# Required work
Would you please give all the lines below again, exactly as they stand?

---- Input

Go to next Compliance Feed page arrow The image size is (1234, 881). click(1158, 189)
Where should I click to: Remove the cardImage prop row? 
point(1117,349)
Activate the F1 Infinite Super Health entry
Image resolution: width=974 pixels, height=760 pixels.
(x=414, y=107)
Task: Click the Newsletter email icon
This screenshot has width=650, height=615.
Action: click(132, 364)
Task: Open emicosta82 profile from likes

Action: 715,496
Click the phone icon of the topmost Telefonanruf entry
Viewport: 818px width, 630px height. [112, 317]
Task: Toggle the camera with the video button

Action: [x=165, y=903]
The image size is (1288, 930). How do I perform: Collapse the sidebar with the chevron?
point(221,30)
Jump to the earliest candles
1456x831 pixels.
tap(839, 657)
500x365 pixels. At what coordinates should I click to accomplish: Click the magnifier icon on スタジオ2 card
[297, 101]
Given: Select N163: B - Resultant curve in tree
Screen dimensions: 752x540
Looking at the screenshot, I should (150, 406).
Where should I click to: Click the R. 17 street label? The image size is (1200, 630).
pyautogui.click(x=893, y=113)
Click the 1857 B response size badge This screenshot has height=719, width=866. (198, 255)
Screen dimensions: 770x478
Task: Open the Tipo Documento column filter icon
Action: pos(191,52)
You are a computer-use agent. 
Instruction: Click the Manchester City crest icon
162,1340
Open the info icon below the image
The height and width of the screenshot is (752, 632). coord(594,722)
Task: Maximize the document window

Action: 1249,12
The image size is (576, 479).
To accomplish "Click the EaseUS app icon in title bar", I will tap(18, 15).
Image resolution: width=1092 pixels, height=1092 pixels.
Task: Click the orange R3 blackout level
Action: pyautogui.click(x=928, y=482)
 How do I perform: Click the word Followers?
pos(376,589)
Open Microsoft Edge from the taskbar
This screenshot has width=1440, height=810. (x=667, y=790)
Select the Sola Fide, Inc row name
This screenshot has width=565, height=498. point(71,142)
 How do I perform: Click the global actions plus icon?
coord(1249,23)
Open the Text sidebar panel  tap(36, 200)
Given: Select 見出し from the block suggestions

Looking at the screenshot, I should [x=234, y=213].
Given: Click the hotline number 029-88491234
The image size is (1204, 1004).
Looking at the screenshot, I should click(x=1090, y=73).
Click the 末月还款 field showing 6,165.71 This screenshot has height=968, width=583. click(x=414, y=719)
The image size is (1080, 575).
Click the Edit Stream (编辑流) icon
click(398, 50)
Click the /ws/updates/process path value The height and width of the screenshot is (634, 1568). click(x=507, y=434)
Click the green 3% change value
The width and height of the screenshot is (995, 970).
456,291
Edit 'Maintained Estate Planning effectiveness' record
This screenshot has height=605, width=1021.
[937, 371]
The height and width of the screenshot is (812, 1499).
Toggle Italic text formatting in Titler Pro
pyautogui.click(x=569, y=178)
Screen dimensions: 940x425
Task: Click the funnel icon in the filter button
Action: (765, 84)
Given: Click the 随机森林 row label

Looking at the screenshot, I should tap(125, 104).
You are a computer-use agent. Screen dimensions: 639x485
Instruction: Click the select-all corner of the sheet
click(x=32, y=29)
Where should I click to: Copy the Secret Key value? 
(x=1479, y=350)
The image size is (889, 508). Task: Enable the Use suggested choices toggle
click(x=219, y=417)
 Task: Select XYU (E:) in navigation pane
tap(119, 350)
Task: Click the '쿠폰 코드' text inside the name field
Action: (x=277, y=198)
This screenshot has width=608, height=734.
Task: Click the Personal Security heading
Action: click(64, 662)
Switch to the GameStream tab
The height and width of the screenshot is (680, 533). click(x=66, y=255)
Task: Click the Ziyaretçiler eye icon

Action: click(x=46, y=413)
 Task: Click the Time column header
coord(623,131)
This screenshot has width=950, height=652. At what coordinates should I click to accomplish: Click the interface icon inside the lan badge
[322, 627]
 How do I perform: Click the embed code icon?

--------

# Worked solution
Go to next Compliance Feed page arrow The image size is (1234, 881). click(1158, 189)
Where should I click to: Remove the cardImage prop row? 
point(1117,349)
Activate the F1 Infinite Super Health entry
Image resolution: width=974 pixels, height=760 pixels.
(x=414, y=107)
Task: Click the Newsletter email icon
This screenshot has width=650, height=615.
Action: click(132, 364)
Task: Open emicosta82 profile from likes

Action: 715,496
Click the phone icon of the topmost Telefonanruf entry
Viewport: 818px width, 630px height. [112, 317]
Task: Toggle the camera with the video button

Action: [x=165, y=903]
The image size is (1288, 930). How do I perform: Collapse the sidebar with the chevron?
point(221,30)
Jump to the earliest candles
1456x831 pixels.
tap(839, 657)
500x365 pixels. At what coordinates should I click to accomplish: Click the magnifier icon on スタジオ2 card
[297, 101]
Given: Select N163: B - Resultant curve in tree
Screen dimensions: 752x540
Looking at the screenshot, I should (150, 406).
Where should I click to: Click the R. 17 street label? The image size is (1200, 630).
pyautogui.click(x=893, y=113)
Click the 1857 B response size badge This screenshot has height=719, width=866. (198, 255)
Screen dimensions: 770x478
Task: Open the Tipo Documento column filter icon
Action: pos(191,52)
You are a computer-use agent. 
Instruction: Click the Manchester City crest icon
162,1340
Open the info icon below the image
The height and width of the screenshot is (752, 632). coord(594,722)
Task: Maximize the document window

Action: 1249,12
The image size is (576, 479).
To accomplish "Click the EaseUS app icon in title bar", I will tap(18, 15).
Image resolution: width=1092 pixels, height=1092 pixels.
Task: Click the orange R3 blackout level
Action: pyautogui.click(x=928, y=482)
 How do I perform: Click the word Followers?
pos(376,589)
Open Microsoft Edge from the taskbar
This screenshot has width=1440, height=810. (x=667, y=790)
Select the Sola Fide, Inc row name
This screenshot has width=565, height=498. point(71,142)
 How do I perform: Click the global actions plus icon?
coord(1249,23)
Open the Text sidebar panel  tap(36, 200)
Given: Select 見出し from the block suggestions

Looking at the screenshot, I should [x=234, y=213].
Given: Click the hotline number 029-88491234
The image size is (1204, 1004).
Looking at the screenshot, I should click(x=1090, y=73).
Click the 末月还款 field showing 6,165.71 This screenshot has height=968, width=583. click(x=414, y=719)
The image size is (1080, 575).
Click the Edit Stream (编辑流) icon
click(398, 50)
Click the /ws/updates/process path value The height and width of the screenshot is (634, 1568). click(x=507, y=434)
Click the green 3% change value
The width and height of the screenshot is (995, 970).
456,291
Edit 'Maintained Estate Planning effectiveness' record
This screenshot has height=605, width=1021.
[937, 371]
The height and width of the screenshot is (812, 1499).
Toggle Italic text formatting in Titler Pro
pyautogui.click(x=569, y=178)
Screen dimensions: 940x425
Task: Click the funnel icon in the filter button
Action: (765, 84)
Given: Click the 随机森林 row label

Looking at the screenshot, I should tap(125, 104).
You are a computer-use agent. Screen dimensions: 639x485
Instruction: Click the select-all corner of the sheet
click(x=32, y=29)
Where should I click to: Copy the Secret Key value? 
(x=1479, y=350)
The image size is (889, 508). Task: Enable the Use suggested choices toggle
click(x=219, y=417)
 Task: Select XYU (E:) in navigation pane
tap(119, 350)
Task: Click the '쿠폰 코드' text inside the name field
Action: (x=277, y=198)
This screenshot has width=608, height=734.
Task: Click the Personal Security heading
Action: click(64, 662)
Switch to the GameStream tab
The height and width of the screenshot is (680, 533). click(x=66, y=255)
Task: Click the Ziyaretçiler eye icon

Action: click(x=46, y=413)
 Task: Click the Time column header
coord(623,131)
This screenshot has width=950, height=652. At what coordinates should I click to accomplish: Click the interface icon inside the lan badge
[322, 627]
 How do I perform: Click the embed code icon?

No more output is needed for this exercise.